### WORK TO COMPLETE
Below are the entries; count how many lines contain the word "will" and reply with that number alone.

[Dataset excerpts]

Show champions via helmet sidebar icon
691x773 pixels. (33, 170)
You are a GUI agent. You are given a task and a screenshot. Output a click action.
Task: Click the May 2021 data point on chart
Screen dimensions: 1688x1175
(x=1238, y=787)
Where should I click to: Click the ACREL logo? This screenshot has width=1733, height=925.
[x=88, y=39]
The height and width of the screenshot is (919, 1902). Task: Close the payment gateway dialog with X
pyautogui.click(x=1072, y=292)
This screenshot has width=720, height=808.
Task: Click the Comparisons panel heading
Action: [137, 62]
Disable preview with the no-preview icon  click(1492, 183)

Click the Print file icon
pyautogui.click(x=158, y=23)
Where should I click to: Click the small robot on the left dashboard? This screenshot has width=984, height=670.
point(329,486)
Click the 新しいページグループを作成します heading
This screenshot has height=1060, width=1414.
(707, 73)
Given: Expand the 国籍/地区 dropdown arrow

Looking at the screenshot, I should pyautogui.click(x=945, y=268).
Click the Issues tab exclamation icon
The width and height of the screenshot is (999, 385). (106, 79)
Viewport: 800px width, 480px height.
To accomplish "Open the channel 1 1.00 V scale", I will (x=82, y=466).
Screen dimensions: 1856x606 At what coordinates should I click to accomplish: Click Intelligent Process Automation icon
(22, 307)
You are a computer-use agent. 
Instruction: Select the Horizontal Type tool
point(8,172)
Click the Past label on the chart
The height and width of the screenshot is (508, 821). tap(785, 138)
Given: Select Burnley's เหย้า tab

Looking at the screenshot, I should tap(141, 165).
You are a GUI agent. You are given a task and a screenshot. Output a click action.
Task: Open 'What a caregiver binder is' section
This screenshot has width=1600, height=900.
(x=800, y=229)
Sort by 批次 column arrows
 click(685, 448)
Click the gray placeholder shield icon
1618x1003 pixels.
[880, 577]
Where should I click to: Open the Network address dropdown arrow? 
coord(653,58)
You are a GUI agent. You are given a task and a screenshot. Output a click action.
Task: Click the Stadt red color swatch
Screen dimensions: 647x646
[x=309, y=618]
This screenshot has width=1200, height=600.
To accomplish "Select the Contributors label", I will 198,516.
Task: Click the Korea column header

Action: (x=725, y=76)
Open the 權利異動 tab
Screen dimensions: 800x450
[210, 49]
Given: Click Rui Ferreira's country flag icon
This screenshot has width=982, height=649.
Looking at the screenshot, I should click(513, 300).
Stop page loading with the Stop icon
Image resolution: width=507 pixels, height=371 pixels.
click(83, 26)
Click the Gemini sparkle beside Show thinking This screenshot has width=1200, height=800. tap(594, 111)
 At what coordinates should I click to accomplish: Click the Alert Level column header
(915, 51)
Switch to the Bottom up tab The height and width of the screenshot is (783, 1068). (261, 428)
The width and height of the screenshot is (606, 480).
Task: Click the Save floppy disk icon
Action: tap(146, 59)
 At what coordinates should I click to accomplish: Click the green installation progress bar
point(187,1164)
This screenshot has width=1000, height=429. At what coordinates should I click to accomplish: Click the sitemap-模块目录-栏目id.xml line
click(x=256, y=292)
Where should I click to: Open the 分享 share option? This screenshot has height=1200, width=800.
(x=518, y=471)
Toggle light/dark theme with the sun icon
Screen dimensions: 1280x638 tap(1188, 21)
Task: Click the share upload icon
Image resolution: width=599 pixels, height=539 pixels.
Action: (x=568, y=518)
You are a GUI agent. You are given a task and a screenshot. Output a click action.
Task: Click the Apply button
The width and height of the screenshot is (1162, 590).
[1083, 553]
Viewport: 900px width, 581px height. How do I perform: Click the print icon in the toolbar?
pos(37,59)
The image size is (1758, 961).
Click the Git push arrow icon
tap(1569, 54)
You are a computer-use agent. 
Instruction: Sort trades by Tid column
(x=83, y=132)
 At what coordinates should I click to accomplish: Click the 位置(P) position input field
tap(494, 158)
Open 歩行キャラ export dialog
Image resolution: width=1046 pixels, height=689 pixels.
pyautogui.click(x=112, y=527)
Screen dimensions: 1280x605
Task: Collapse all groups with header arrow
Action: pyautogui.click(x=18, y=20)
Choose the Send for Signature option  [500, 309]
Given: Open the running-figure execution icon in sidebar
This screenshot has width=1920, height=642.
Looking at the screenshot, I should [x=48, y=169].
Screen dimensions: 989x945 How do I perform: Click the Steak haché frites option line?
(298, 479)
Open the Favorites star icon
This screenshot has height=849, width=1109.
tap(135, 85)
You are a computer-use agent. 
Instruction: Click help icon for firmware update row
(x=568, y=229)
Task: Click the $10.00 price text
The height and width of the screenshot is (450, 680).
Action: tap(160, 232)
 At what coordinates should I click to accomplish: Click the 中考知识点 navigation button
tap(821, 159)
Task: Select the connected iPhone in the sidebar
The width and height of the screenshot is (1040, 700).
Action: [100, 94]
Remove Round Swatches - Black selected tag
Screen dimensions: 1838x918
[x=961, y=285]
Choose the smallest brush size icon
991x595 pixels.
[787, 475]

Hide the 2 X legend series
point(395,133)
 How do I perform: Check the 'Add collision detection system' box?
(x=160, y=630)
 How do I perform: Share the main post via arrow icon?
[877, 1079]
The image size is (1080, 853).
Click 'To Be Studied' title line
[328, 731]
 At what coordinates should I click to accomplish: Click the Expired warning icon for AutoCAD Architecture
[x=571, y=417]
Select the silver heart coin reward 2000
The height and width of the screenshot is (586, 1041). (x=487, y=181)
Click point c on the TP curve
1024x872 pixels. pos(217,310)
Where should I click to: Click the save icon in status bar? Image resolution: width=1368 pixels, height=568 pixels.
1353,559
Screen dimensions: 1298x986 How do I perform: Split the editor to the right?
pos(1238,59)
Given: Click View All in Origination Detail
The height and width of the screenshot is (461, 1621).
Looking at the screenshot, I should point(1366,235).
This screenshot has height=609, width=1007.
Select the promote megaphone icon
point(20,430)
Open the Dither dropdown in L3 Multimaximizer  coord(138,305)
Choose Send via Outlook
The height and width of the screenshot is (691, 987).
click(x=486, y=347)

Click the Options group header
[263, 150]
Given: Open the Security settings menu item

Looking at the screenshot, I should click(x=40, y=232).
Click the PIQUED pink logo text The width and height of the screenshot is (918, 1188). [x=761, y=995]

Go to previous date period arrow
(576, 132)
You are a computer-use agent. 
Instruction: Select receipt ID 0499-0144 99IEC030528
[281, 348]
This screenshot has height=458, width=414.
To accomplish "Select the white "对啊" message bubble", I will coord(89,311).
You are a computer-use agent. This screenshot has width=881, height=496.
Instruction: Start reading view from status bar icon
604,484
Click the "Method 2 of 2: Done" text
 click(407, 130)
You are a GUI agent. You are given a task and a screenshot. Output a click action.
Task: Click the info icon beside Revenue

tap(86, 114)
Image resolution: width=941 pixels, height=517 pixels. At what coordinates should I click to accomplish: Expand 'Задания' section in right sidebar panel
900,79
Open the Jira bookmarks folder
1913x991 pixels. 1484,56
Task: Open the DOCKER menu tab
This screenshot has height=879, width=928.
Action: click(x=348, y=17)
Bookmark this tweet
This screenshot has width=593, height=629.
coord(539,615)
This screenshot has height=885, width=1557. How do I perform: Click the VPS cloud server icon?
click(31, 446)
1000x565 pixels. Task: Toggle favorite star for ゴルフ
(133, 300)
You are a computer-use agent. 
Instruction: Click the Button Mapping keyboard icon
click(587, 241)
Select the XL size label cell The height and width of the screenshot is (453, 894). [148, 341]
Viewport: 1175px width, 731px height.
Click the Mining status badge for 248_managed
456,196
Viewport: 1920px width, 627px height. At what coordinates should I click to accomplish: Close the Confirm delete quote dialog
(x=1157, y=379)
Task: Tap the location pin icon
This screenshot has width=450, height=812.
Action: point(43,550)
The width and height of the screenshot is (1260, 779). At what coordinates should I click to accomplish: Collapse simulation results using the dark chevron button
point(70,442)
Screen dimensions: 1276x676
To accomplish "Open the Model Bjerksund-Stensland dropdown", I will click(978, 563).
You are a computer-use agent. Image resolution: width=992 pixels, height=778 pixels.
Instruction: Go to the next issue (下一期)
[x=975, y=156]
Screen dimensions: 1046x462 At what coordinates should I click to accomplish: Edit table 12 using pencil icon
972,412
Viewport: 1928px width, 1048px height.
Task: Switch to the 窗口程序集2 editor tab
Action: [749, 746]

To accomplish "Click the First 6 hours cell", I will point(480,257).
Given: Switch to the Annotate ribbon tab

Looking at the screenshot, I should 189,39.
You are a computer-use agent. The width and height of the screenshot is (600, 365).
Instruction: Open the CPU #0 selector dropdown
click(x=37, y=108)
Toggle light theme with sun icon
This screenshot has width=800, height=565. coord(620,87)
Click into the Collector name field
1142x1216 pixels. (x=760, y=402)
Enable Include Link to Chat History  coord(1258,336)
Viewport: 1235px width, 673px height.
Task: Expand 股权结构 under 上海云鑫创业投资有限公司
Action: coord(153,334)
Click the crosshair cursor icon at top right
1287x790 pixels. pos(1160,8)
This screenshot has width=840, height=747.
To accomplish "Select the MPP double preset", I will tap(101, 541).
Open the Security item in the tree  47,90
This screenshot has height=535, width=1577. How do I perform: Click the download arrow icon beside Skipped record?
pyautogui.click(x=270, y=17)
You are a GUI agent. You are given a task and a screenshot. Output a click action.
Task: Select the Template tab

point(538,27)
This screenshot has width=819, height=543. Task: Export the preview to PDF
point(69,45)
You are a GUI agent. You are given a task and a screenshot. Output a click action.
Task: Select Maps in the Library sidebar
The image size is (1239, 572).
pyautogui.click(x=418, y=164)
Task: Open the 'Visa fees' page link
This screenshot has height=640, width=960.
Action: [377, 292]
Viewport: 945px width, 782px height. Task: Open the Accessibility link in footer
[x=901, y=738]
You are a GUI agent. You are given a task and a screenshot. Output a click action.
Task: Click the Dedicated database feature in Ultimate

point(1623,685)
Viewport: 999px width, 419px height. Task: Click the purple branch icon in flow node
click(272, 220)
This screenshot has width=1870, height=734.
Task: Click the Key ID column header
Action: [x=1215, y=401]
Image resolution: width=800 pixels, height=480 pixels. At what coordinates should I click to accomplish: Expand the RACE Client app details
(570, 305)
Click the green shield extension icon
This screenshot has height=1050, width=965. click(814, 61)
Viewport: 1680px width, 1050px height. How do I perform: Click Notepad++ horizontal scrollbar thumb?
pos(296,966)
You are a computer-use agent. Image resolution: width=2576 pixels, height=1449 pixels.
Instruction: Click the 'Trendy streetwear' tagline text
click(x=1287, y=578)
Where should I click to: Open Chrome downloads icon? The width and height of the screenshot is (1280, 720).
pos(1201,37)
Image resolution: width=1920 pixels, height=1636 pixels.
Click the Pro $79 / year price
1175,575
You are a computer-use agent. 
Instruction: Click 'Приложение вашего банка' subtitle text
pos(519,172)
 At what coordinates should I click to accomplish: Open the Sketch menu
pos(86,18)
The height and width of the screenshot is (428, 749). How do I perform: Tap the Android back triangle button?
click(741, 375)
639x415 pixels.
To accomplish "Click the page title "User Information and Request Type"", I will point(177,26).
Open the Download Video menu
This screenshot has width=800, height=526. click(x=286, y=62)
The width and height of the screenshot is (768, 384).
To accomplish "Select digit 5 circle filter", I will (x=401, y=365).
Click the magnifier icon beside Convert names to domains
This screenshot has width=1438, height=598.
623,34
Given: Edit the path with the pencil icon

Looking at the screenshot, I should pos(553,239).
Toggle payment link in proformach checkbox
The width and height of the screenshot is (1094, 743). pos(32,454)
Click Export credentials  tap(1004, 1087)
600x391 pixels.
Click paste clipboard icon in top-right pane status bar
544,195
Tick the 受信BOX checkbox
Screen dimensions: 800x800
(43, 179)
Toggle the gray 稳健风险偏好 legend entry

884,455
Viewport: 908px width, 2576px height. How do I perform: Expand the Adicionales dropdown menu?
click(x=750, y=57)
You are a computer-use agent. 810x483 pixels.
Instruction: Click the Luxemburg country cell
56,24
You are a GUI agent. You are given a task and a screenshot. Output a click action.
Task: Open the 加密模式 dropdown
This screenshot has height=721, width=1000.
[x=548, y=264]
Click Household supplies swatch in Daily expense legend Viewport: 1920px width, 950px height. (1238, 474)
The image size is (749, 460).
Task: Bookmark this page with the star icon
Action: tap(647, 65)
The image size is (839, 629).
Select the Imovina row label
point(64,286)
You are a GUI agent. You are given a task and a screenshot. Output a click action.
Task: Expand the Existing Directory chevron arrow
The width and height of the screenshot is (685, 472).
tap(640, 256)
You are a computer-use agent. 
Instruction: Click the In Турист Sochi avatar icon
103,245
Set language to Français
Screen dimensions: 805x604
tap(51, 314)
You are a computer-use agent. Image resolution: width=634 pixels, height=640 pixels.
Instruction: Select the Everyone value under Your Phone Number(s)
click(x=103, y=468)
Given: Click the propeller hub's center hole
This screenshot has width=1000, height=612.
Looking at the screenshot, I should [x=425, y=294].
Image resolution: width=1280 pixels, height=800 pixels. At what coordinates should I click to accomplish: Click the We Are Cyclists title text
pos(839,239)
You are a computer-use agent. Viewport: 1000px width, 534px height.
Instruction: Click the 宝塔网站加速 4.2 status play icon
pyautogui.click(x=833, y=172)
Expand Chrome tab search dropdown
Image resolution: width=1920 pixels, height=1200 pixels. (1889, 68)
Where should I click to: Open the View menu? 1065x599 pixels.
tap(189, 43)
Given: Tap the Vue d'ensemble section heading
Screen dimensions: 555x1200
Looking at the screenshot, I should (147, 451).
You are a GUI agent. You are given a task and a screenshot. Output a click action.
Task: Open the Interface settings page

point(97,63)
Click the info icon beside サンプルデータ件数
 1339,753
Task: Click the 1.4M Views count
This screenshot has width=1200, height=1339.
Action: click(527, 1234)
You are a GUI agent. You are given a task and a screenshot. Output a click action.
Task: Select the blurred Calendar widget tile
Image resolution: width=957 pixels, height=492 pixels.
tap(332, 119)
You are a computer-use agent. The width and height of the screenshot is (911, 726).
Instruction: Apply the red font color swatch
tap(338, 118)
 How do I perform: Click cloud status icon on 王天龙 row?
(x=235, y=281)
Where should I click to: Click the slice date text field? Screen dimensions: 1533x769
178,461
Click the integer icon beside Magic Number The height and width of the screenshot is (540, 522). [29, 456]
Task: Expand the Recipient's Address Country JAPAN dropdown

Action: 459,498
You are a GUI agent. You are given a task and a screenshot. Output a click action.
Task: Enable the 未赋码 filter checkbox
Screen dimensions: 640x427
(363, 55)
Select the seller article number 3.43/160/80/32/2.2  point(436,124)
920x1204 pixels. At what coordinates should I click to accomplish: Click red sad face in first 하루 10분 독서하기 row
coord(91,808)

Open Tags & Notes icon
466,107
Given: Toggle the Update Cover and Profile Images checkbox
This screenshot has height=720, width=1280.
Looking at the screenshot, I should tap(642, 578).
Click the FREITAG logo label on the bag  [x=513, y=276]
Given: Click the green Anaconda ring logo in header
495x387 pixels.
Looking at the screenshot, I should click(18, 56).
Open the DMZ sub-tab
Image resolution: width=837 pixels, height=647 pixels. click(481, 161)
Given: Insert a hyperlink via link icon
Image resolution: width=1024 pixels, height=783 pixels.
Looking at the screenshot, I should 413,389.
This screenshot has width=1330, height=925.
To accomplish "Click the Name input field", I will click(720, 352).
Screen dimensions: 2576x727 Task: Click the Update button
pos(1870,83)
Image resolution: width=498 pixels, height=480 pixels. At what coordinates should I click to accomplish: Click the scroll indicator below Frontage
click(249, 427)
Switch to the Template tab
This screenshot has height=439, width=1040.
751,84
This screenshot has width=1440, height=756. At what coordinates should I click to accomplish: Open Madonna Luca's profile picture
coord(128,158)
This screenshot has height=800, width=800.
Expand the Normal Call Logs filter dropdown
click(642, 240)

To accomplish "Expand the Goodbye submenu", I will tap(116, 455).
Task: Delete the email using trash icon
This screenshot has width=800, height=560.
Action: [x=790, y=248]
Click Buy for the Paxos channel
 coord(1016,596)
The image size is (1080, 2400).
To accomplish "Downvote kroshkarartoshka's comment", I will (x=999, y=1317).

### ANSWER TO THE EXERCISE
11